Tips to help reduce your (or your child’s) student loan debt
Americans owe a lot of money to their student loan lenders. In fact, they owe more on their student loans than they do on their credit cards or car loans.
Student loan debt has more than doubled in the past 10 years—topping more than $1.46 trillion—and more than 11% of those loans are 90 days or more delinquent or are in default.1
In 2016 (the most recent year figures are available), 66% of graduates from public schools and 68% of graduates from private nonprofit colleges had student loans outstanding.2 The average due was $26,900 for public school grads and $31,450 for private school grads. What’s more, 14% of graduates’ debt comprised costly private loans.2
Making regular contributions to a 529 education savings plan can help alleviate the need for loans, but there are other considerations that may help.
- Examine projected salaries by major. What does your child want to be? Understand that the starting salary for someone with an engineering degree is probably going to be higher than someone with an English degree. One rule of thumb some experts recommend: Don’t take out more in loans than the projected starting salary.

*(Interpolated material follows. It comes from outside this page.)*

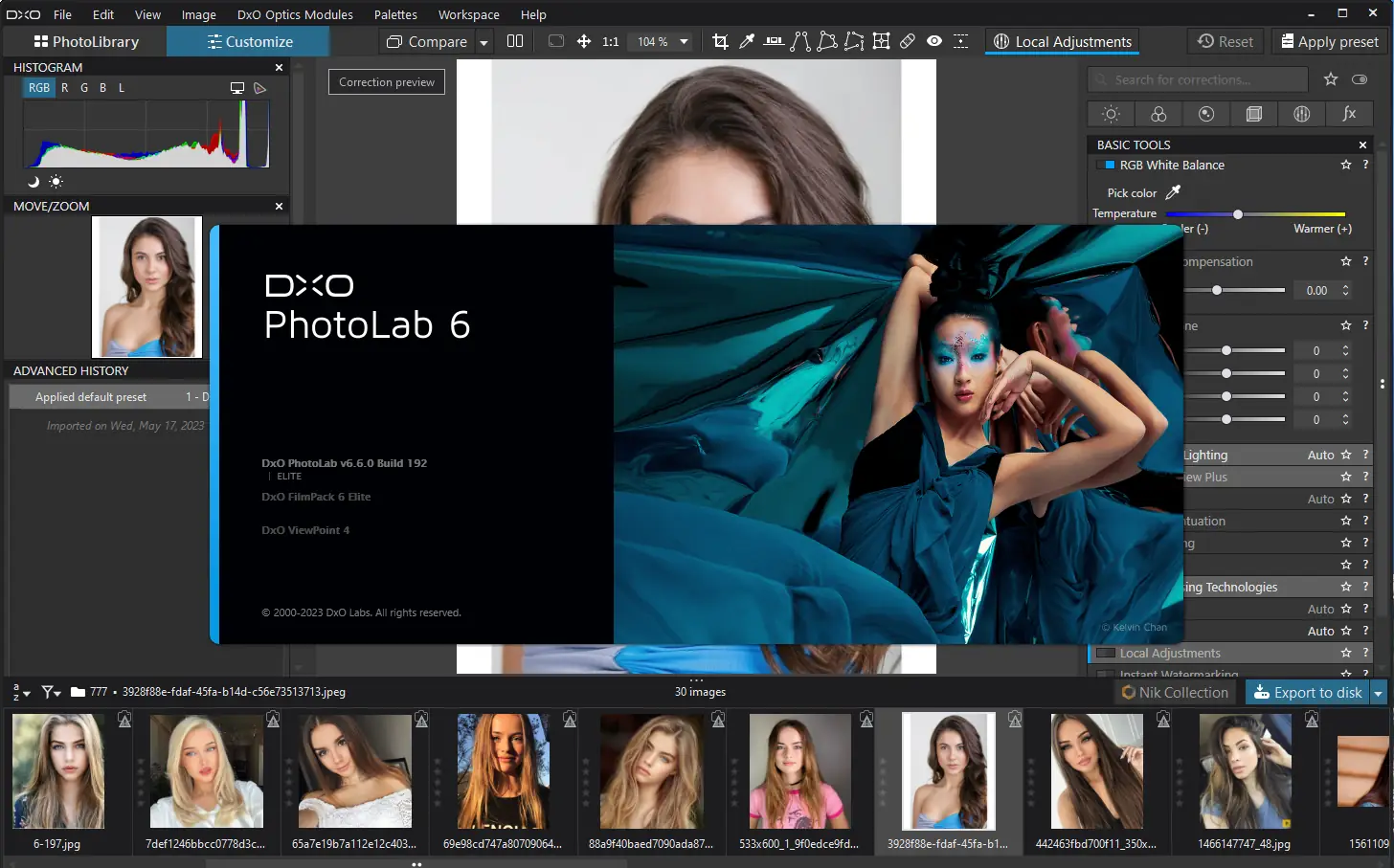Screen dimensions: 1394x868
Task: Pick color with White Balance eyedropper
Action: (x=1173, y=192)
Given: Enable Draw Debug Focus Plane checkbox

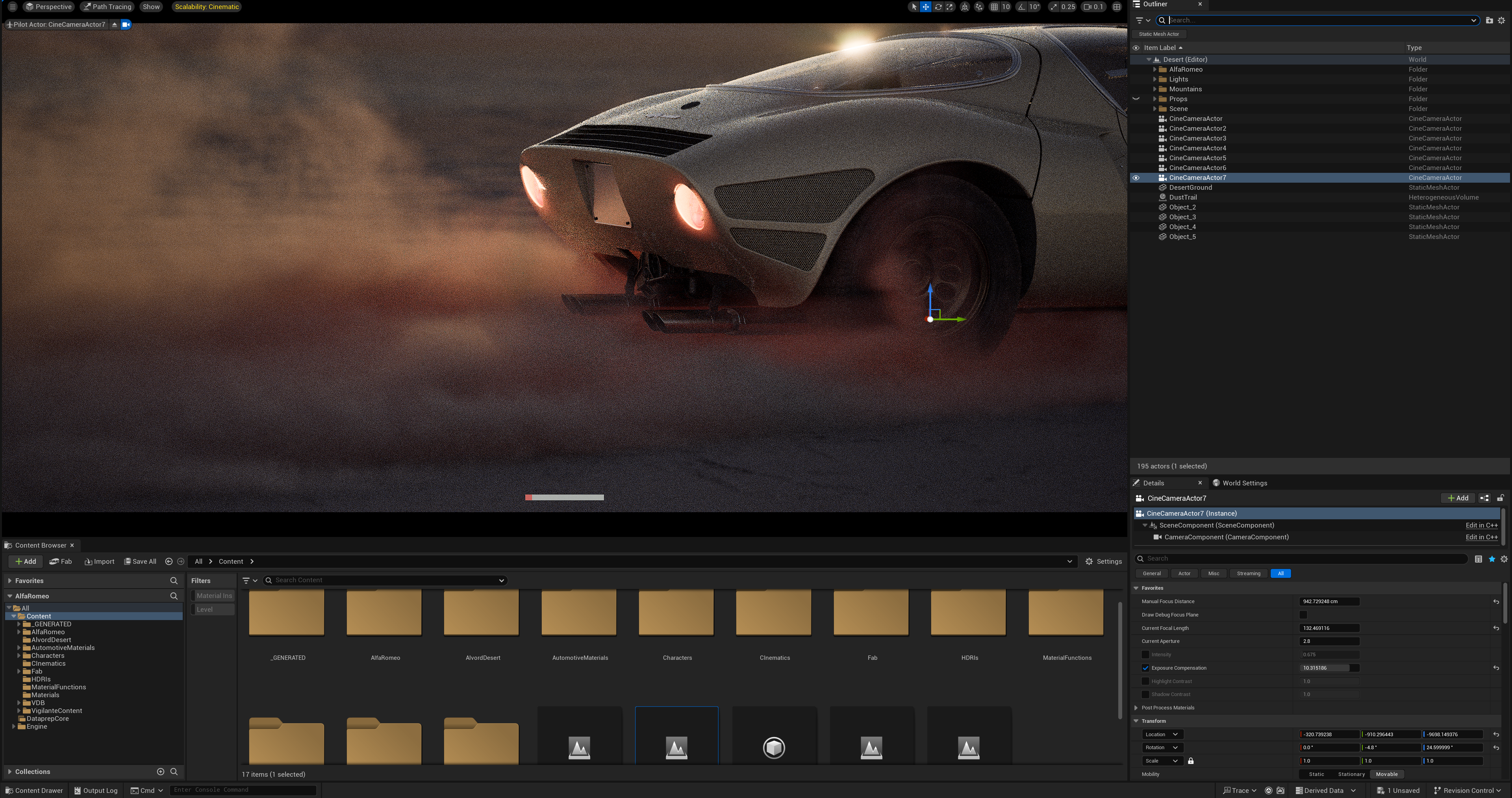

- Calculate the cost of each school. Before your child even applies to any institution, do your best to figure out the total costs. Include often-overlooked expenses, such as pocket money, travel expenses for visits home (if the school is far away), and commuting expenses (if the school is close by). Are there more affordable options available? Could attending community college for a year or two shave off some of the costs?
- Make sure that your child understands how loans work. Create a budget that shows not only typical expenses (such as rent and utilities), but also factors in student loans, broken down by principal and interest. Show your child how much you’ll spend in total if you make only the minimum payments and how much you can save by paying more each month.
What to do if you already have student loans
If you or your child already have loans outstanding, here are some tips that may help you manage.
- Consolidate and refinance. If you have more than one private loan, consider consolidating, particularly if you have a steady job and good credit. You’ll save yourself the hassle of juggling multiple accounts. Even if you have one loan, it’s worth contacting your lender—or even checking out other lenders—to see if you qualify for a lower interest rate. Even a decrease of a half of a percentage point could wind up saving you hundreds each year.
- Pay higher interest loans first. If you can’t consolidate or refinance, it might be wise to pay off the loan with the highest interest rate first. Doing so could save you money over time.
- Consider income-based repayment (IBR) or repayment assistance programs. IBR programs offer extended repayment terms as well as a cap on your monthly payment based on your income. Note that these programs are for those with federal student loans and little to no income, and many offer loan forgiveness features. If you don’t qualify for an IBR, check out the loan repayment assistance programs offered by most states and some professional organizations.
Regardless of your situation, there are options available to help you get your debt under control. You should consult with your financial or tax professional who can help you find the right solutions to reduce debt.